**EXERCISE AIM**. Write out exactly the lines from the one containing "You are a computer-use" through the last line of the records below, both included, and leave out any pictures.

**DATASET ENTRIES**.
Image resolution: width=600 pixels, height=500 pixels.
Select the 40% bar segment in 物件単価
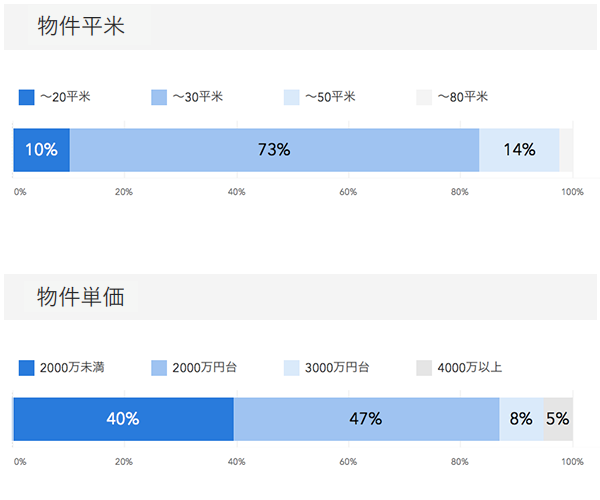pyautogui.click(x=123, y=419)
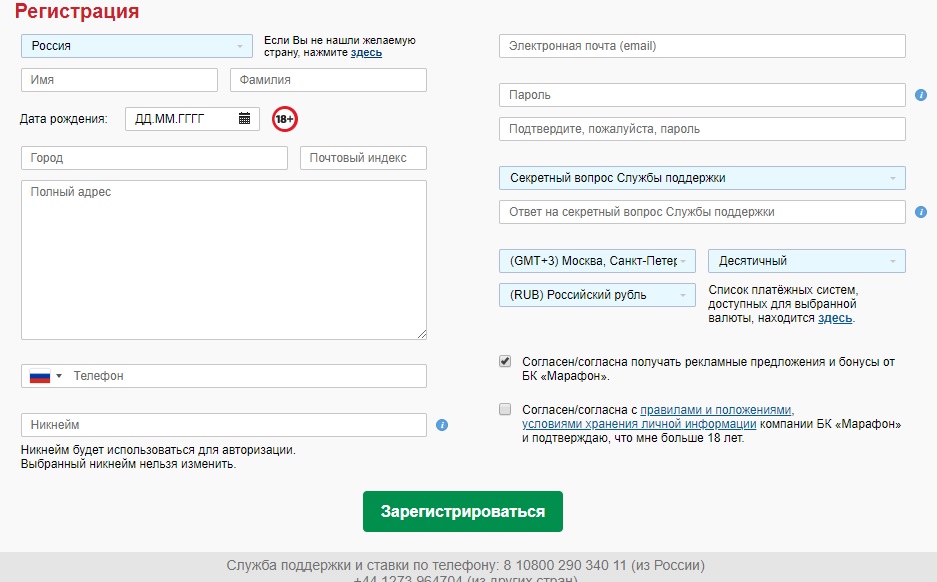The image size is (937, 582).
Task: Click the info icon next to Никнейм field
Action: [442, 425]
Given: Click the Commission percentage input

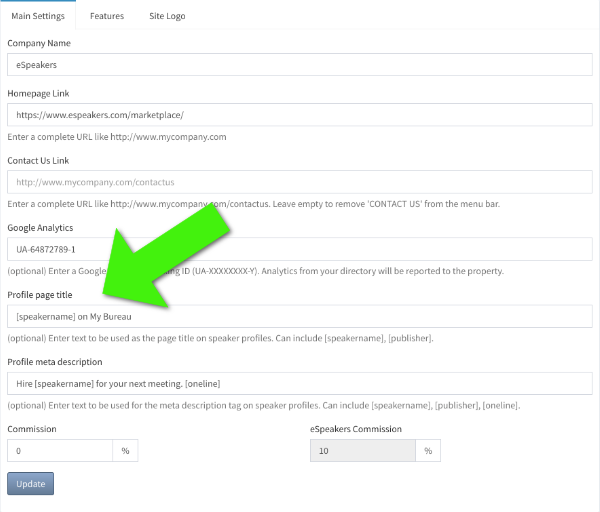Looking at the screenshot, I should (60, 451).
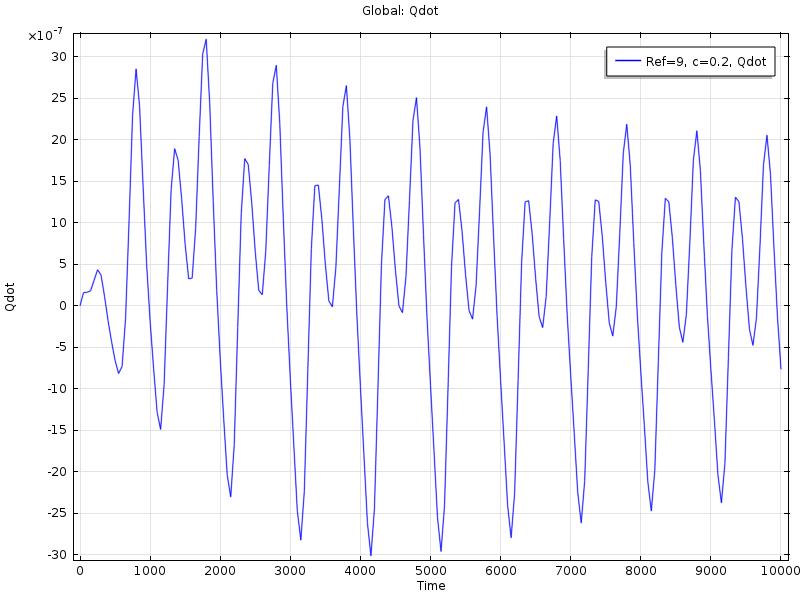Click the y-axis tick label -30
Screen dimensions: 800x600
pos(56,555)
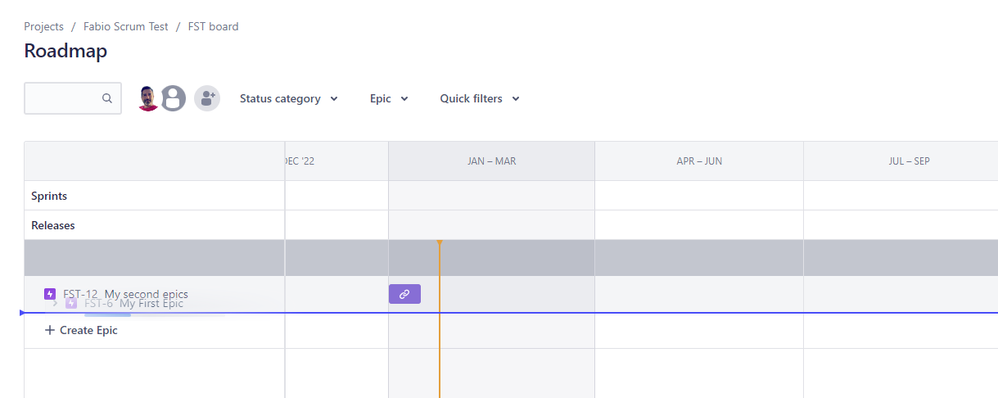Viewport: 998px width, 398px height.
Task: Click the orange today marker line
Action: 439,318
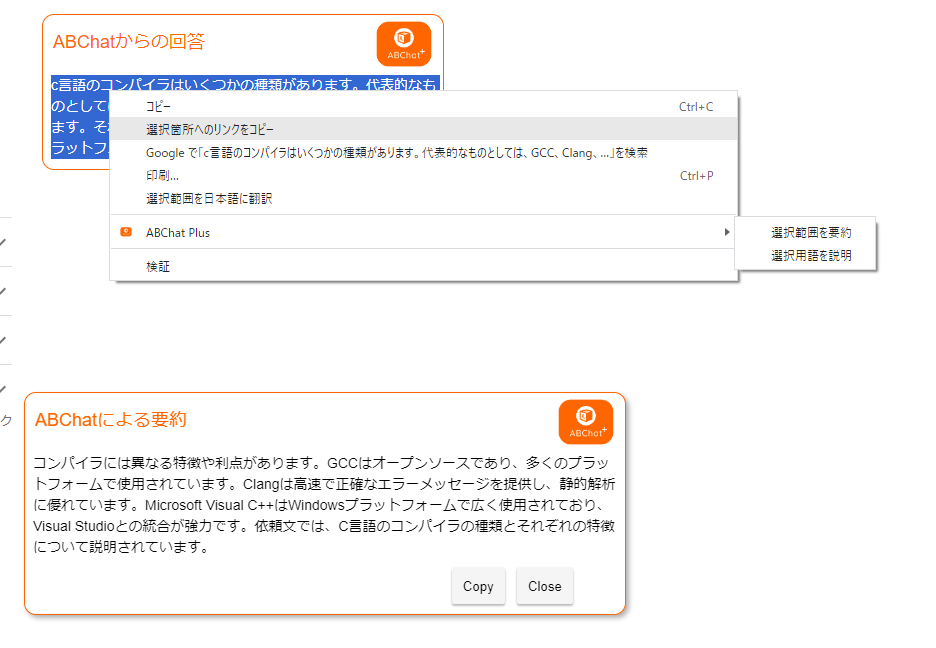936x648 pixels.
Task: Select 選択箇所へのリンクをコピー menu entry
Action: (209, 130)
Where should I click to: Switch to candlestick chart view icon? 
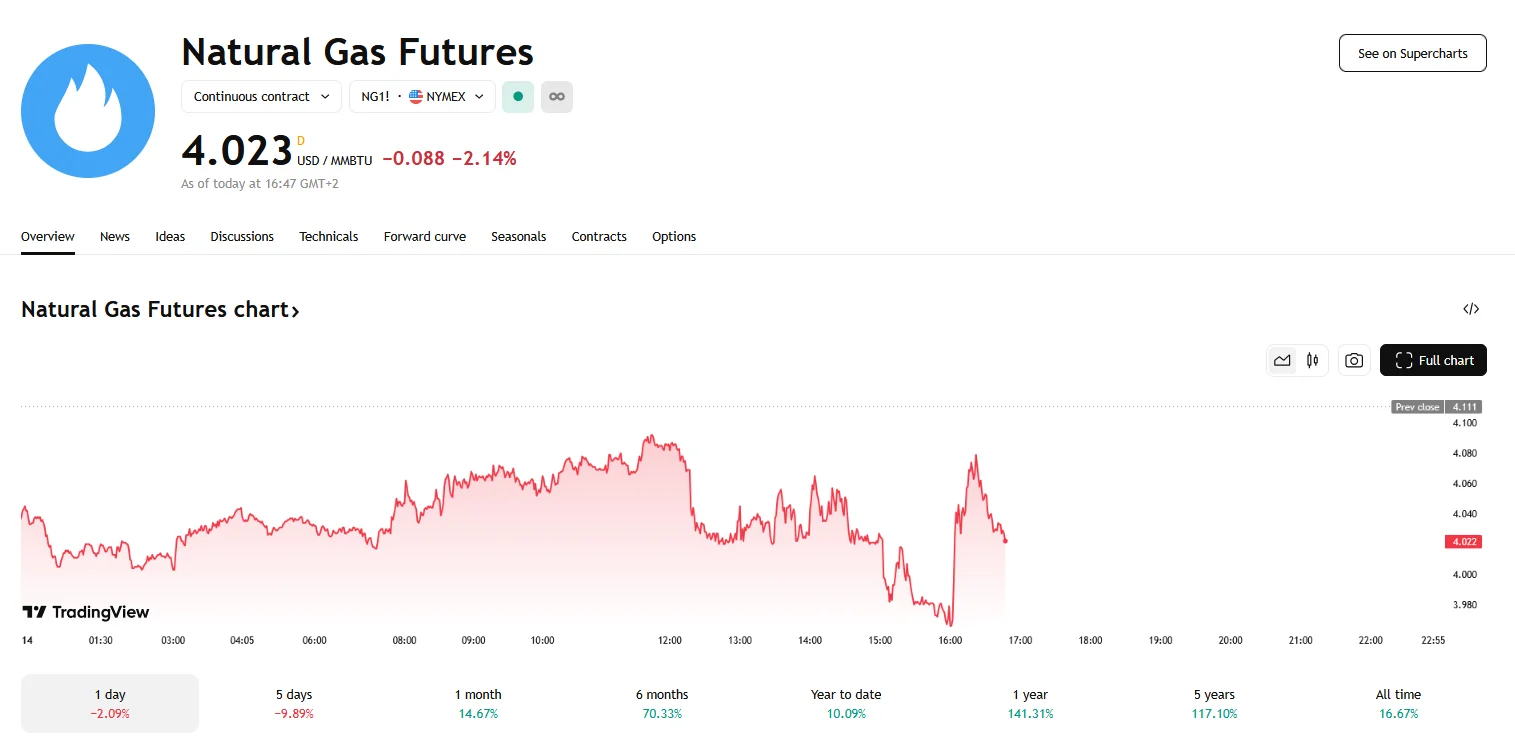point(1312,361)
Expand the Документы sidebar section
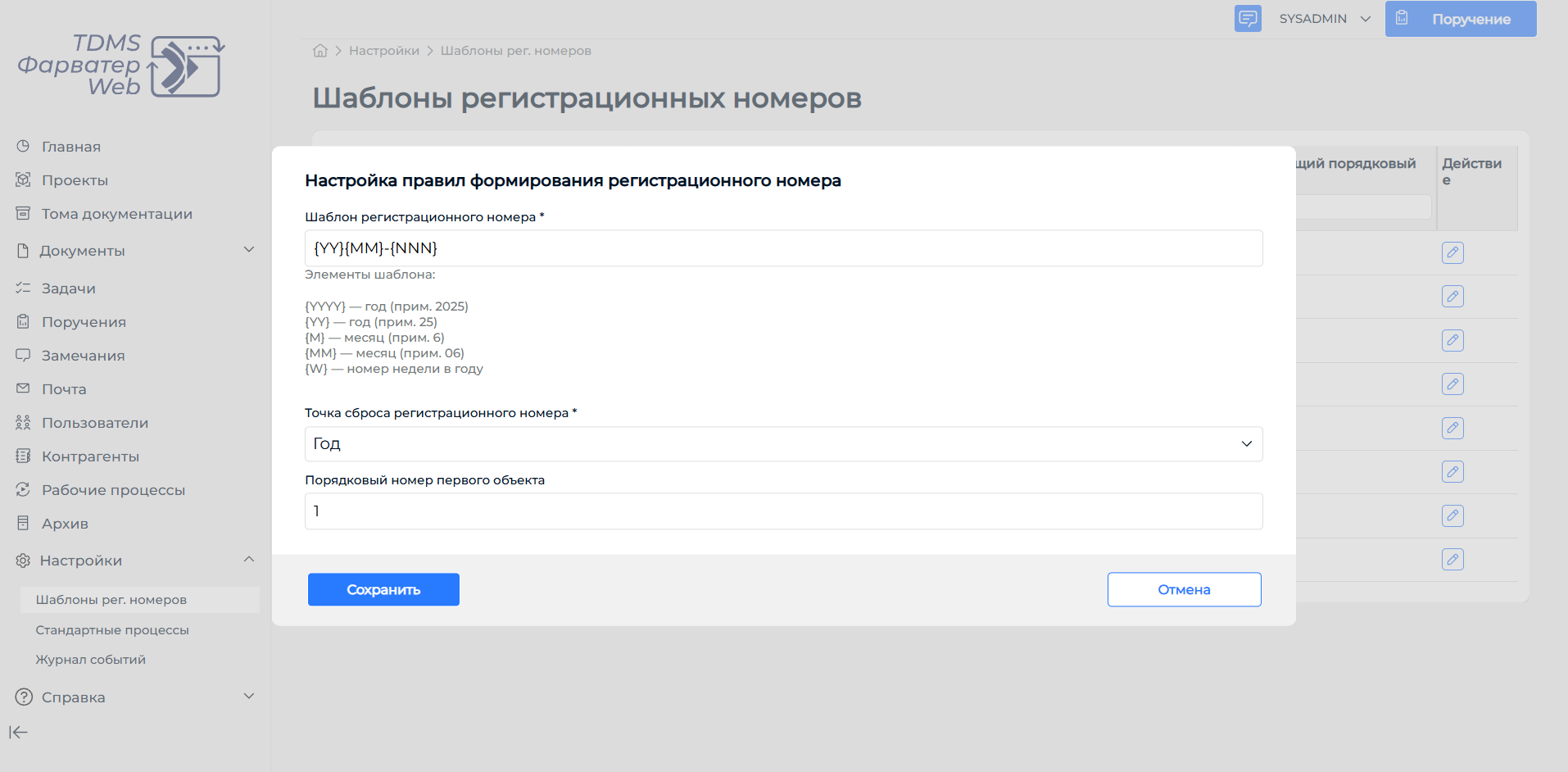Screen dimensions: 1568x772 [x=249, y=250]
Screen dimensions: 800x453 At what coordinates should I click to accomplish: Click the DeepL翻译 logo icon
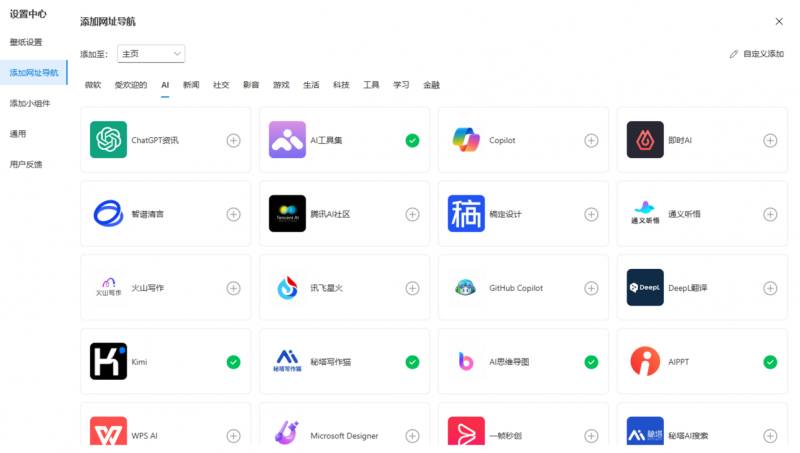tap(645, 288)
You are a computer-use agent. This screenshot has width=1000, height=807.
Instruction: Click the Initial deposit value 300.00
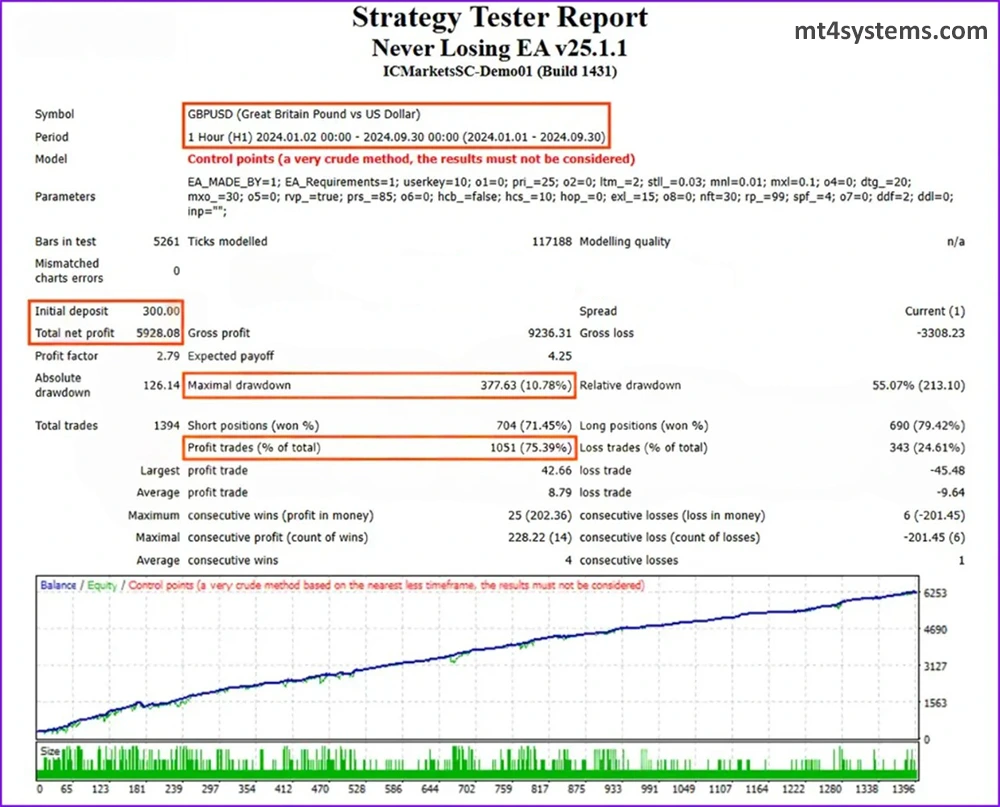(160, 311)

**RESULT BELOW**.
You are a computer-use agent. This screenshot has width=1000, height=807.
Instruction: Click the Initial deposit value 300.00
(160, 311)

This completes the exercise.